Void Pedal - Looking Glass by fieldwerk

3) Awol One & Factor "The Landmark" (Fake Four)

While not nearly as good as the two albums listed above and not the best work by either Factor or Awol One, "The Landmark" is never the less a damn interesting album worthy of at least a couple of spins. The album is strange above everything else, taking Awol's moan-singing style to the next degree and ultimately feeling more similar to Factor's indie pop project Common Grackle than any of Awol's previous albums. At it's heights, the album really does achieve a completely unique and special sound. "People on Drugs" pairs a gorgeous psychedelic stoner beat with Awol's groaning club meditations to perfection, and "Never Gonna Take Us Out" provides a needed boost of energy with Awol's raps and Ceschi's hook. Still, there a couple of generic beats and a few songs where Awol's vocal direction doesn't really work that well, leaving this experimental album a mixed bag. It was impossible for me not to include it in this listing after seeing Awol One and Ceschi's stellar show at Elbo Room though, anyone who has the opportunity to see them live on tour should get on that right away! My favorite song from the album below:

There were a couple of other interesting albums that came out this month, such as Enemy Entropist's "Never...Go...Gentle" and Murs & Terrace Martin's "Melrose," though I have yet to hear more than a leak of the latter. February left us with a couple of gems for sure.

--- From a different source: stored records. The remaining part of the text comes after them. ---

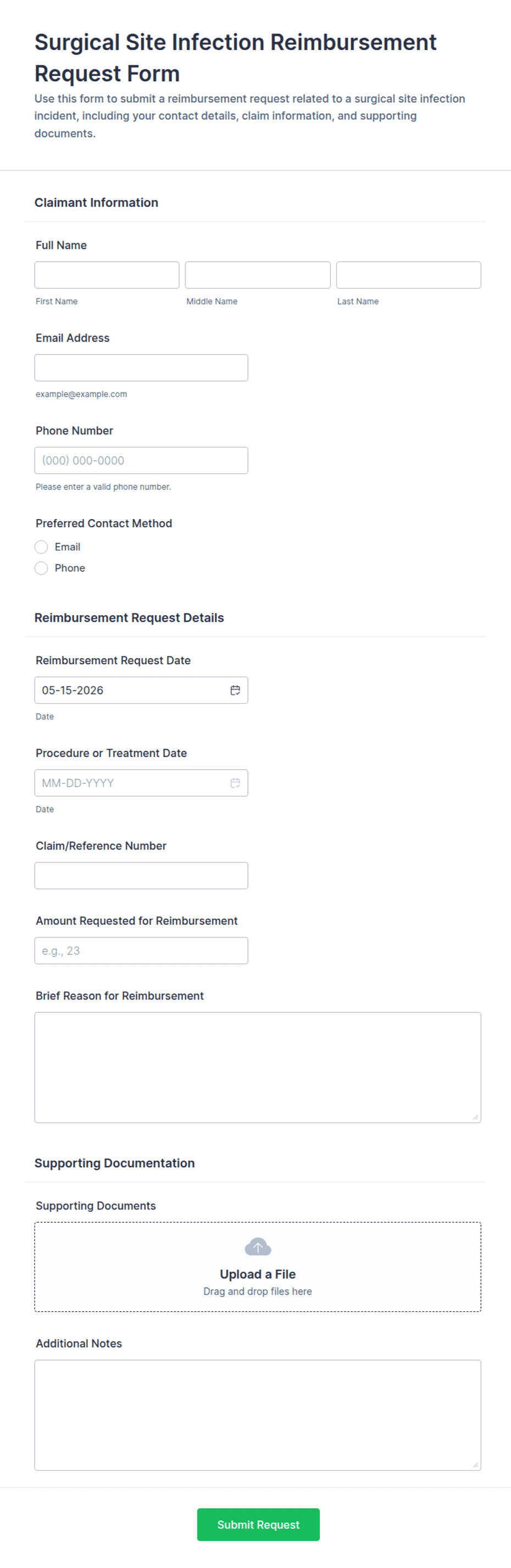Click the Last Name input field

point(408,275)
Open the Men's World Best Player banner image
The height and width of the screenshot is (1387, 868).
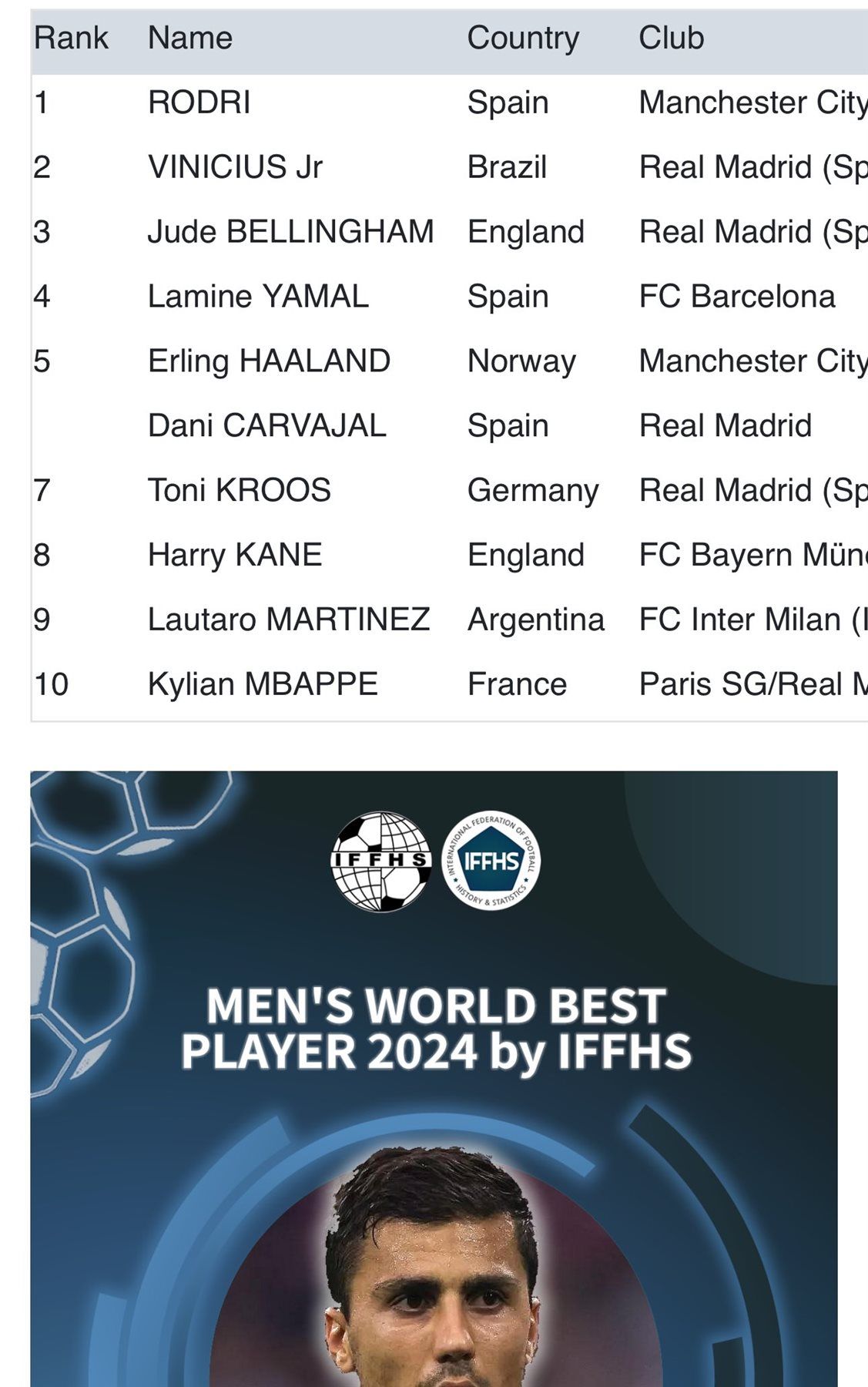[434, 1079]
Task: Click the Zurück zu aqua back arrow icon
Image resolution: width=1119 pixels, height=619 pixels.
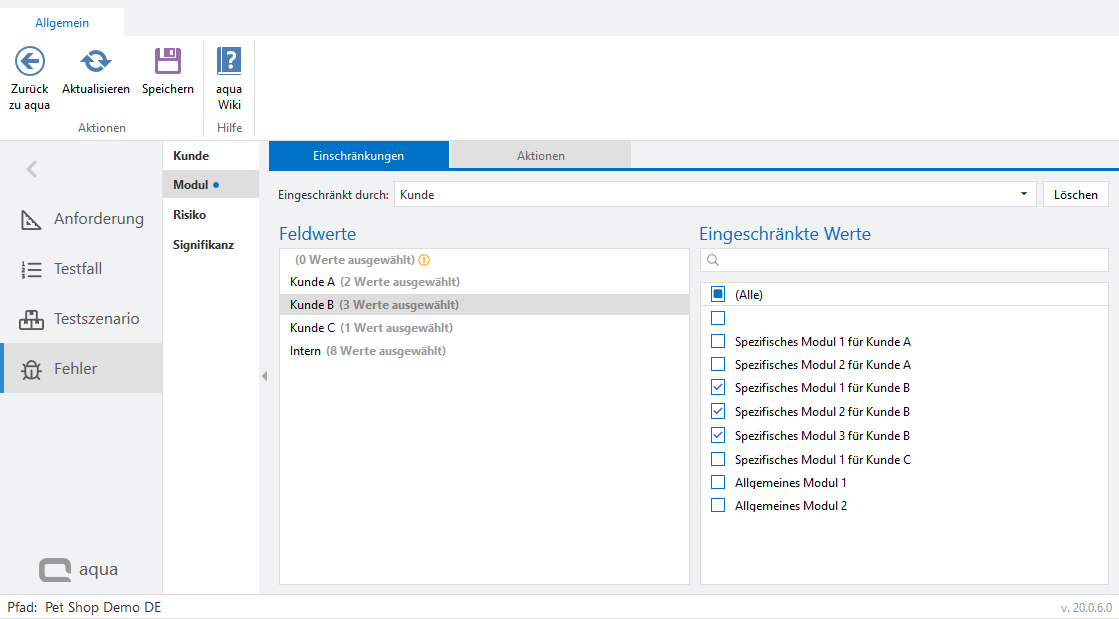Action: (30, 62)
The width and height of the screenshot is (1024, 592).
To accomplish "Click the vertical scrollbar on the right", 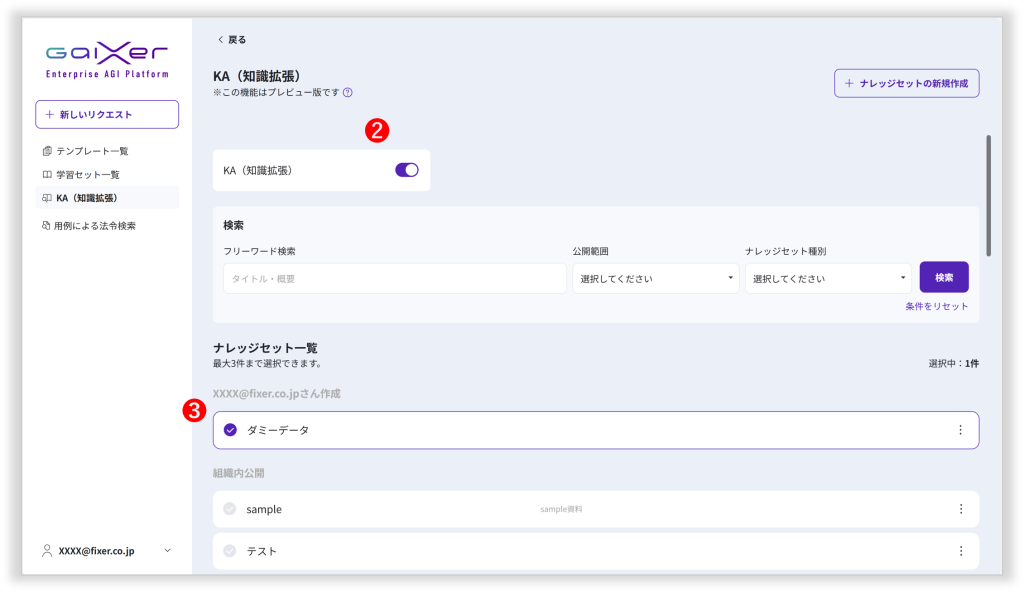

Wednesday, February 23, 2011

Awol One & Factor, Ceschi & Anonymous Inc., Cars & Trains, Kirby Dominant, Megabusive and Abadawn at the Elbo Room, San Francisco

View From the Front Row, 2/23/11

Last night, I went and saw Awol One & Factor's Landmark Tour featuring the likes of Ceschi, Cars & Trains, Kirby Dominant, Megabusive and Abadawn at the Elbo Room in San Francisco. This show was part of the Farmer's Block series that Qwel & Maker were part of last year, which means that in addition to the music there was some art up on display and some vegan foods for sale. I tried a vegan flauta thing which was not bad and a peanut butter cupcake which was good, but refrained from spending any money on art and put down the bucks on a far cheaper rum and coke instead. The nature of the event drew a slightly larger crowd than I'm used to seeing at the Elbo Room, though Ceschi has always had a good draw of people when he's performed in the Bay Area so no surprises there.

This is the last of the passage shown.